PROBLEM
Rewrite the rows below, renaming "commit message editor" to "commit message panel" and leaving every other part unchanged.

################

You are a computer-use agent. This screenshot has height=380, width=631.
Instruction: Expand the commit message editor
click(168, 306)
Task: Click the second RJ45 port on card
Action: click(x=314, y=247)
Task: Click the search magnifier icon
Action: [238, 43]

################

THE OUTPUT
You are a computer-use agent. This screenshot has height=380, width=631.
Instruction: Expand the commit message panel
click(168, 306)
Task: Click the second RJ45 port on card
Action: click(x=314, y=247)
Task: Click the search magnifier icon
Action: [238, 43]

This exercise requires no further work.